+++ Document section
On August fifth, 1945 at 7:16 PM Eastern Daylight Time, a Uranium-fission bomb was detonated 1,900 feet above the Japanese city of Hiroshima. The city vanished in fire as hot as the sun, and 80,000 lives were lost. During the following year, 60,000 more died as a result of injuries and radiation exposure.

That was the first time that the human race had used a nuclear weapon against itself.

Today, more than sixty years later, at least eight nations possess nuclear weapons.  Hiroshima was bombed by a plane. Today, Inter-Continental Ballistic Missiles can, at any time, from anywhere in the world, wipe a city from the face of the Earth.

Those nations with nuclear weapons possess the power to decide whether people will again face the hell, death, and waste, that was first seen on August fifth, 1945.



This was drawn in June 2002. It is in Prismacolor colored pencil and in 2B and 6B pencil. The original dimensions are 18 1/8" x 11". Click to view the 1024 x 617 pixel image.

This image depicts the flags of the eight nations with nuclear weapons along with missiles used to deliver those weapons. The countries represented by the flags are, from left to right, China, The United States, India, France, Israel, The United Kingdom, Pakistan, and Russia. The missiles, from left to right, are the Titan (U.S), the Agni II (India), the Minuteman III (U.S.), the Changzheng-1 (China), and the Vostok (Russia). Below the flags and the missiles is the arc of the Earth seen from afar. Beneath that are images of the bombing of Hiroshima drawn from photographs in National Geographic Magazine, August 1995.
++++++
+++ Extracted entries
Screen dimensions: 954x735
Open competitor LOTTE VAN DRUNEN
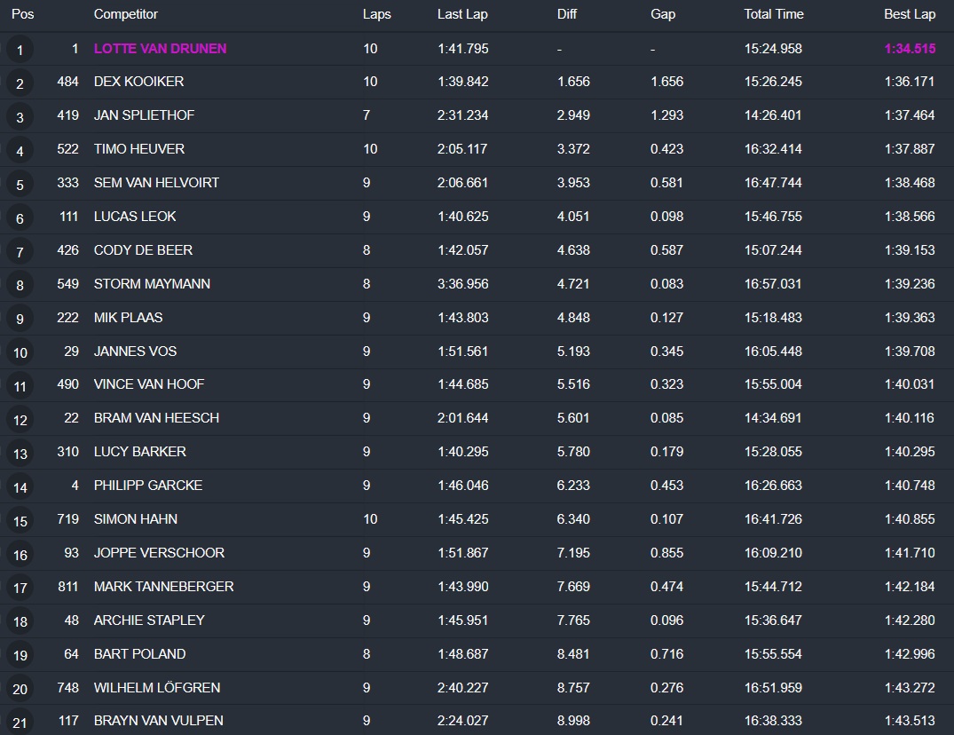click(x=160, y=49)
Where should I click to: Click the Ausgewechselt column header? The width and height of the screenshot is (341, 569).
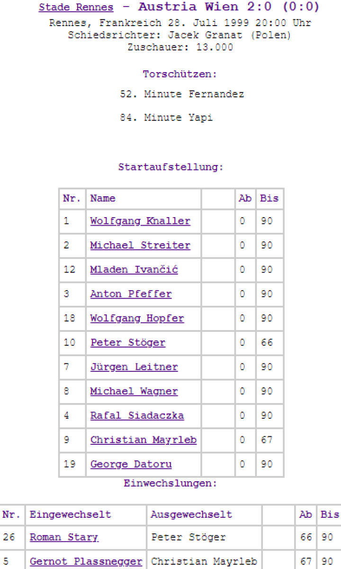point(191,515)
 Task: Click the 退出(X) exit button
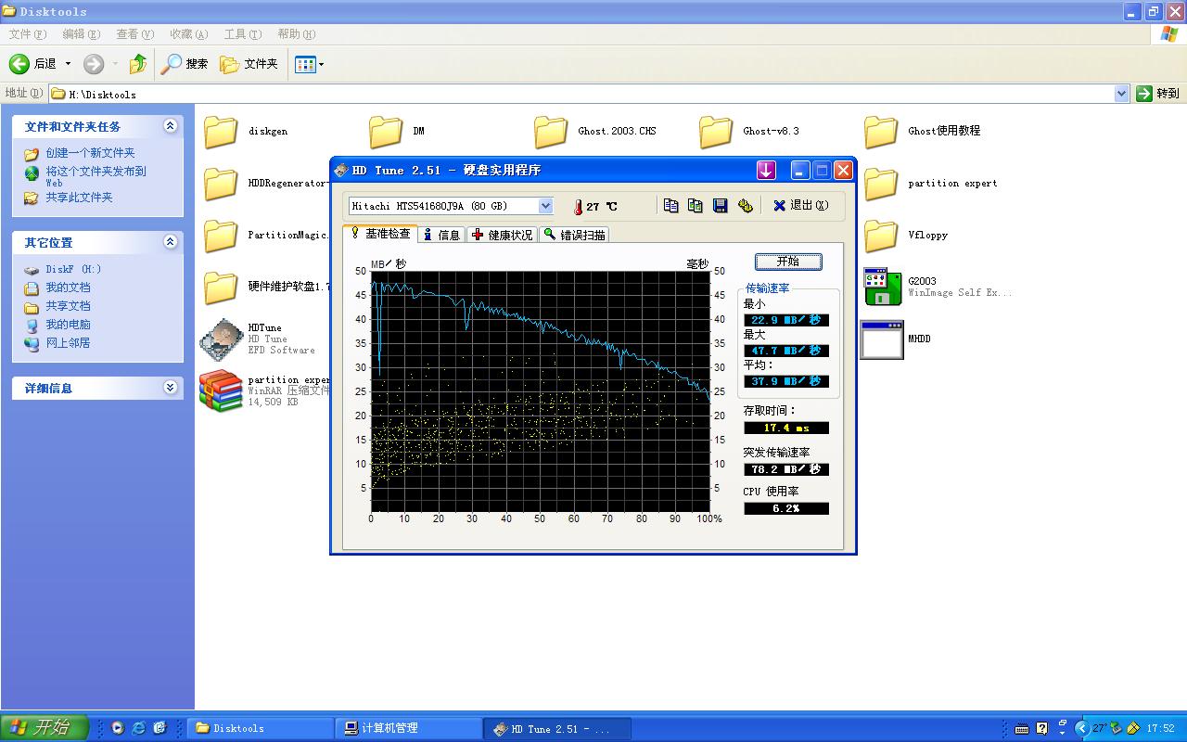tap(801, 206)
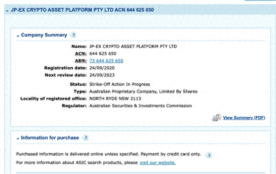Collapse the JP-EX Crypto Asset Platform header arrow

coord(7,9)
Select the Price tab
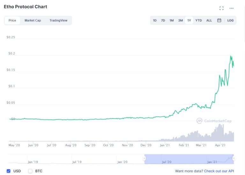The height and width of the screenshot is (175, 245). point(12,20)
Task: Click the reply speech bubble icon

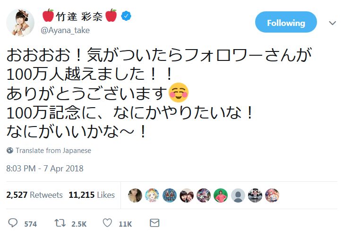Action: point(12,223)
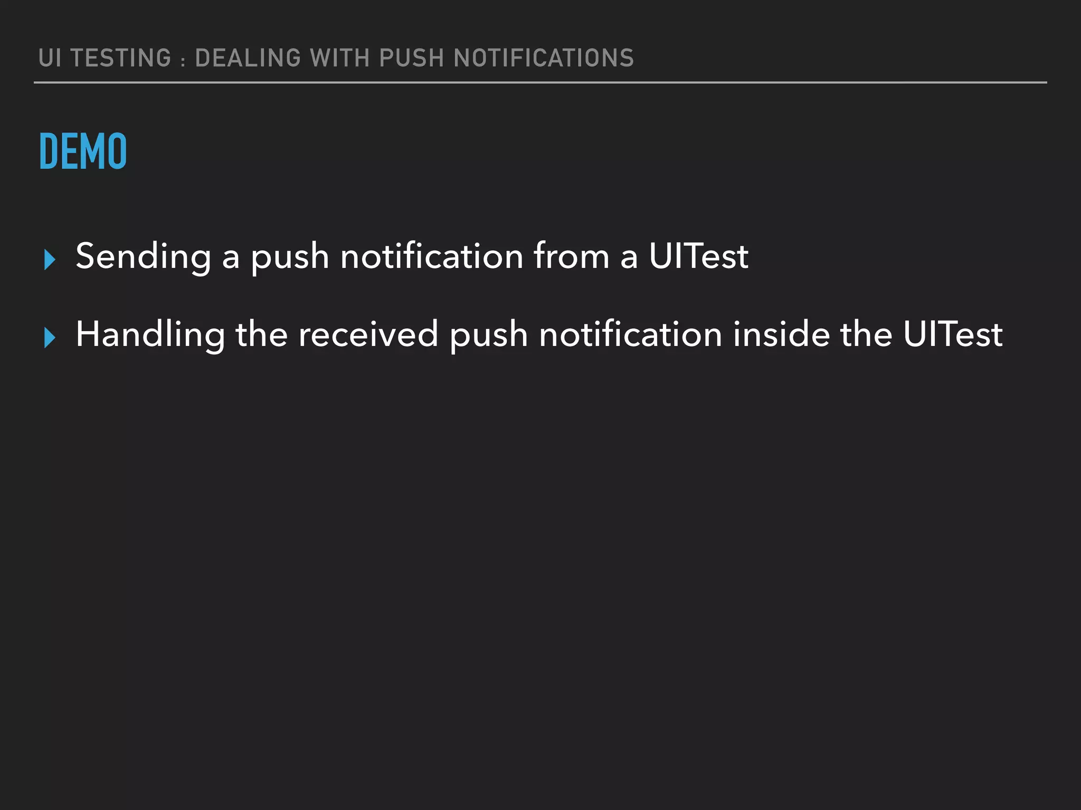Click the word "PUSH" in the gray header
The image size is (1081, 810).
point(412,58)
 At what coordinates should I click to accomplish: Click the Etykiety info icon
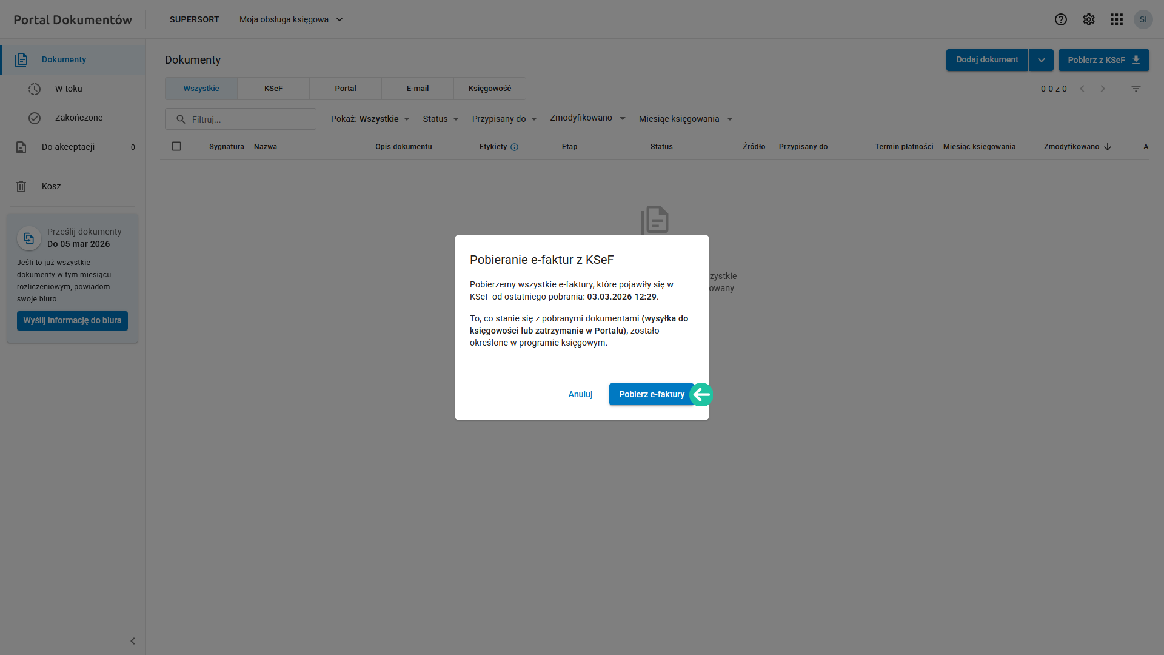[514, 147]
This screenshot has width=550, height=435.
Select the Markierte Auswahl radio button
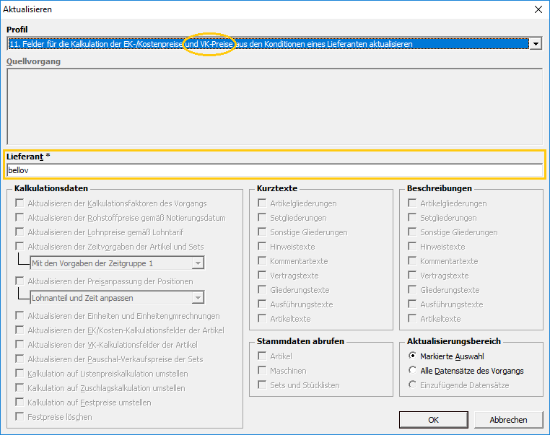point(412,356)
++++++
→ Required tasks:
1. In the text on the Hiroshima bombing, rewrite the part from "Today, more than" to "617 pixel image.", changing "plane" to "bomber".
2. According to the text on the Hiroshima bombing, how high above the city was the bomb detonated?

→ Activity answers:
1.
Today, more than sixty years later, at least eight nations possess nuclear weapons.  Hiroshima was bombed by a bomber. Today, Inter-Continental Ballistic Missiles can, at any time, from anywhere in the world, wipe a city from the face of the Earth.

Those nations with nuclear weapons possess the power to decide whether people will again face the hell, death, and waste, that was first seen on August fifth, 1945.



This was drawn in June 2002. It is in Prismacolor colored pencil and in 2B and 6B pencil. The original dimensions are 18 1/8" x 11". Click to view the 1024 x 617 pixel image.

2. 1,900 feet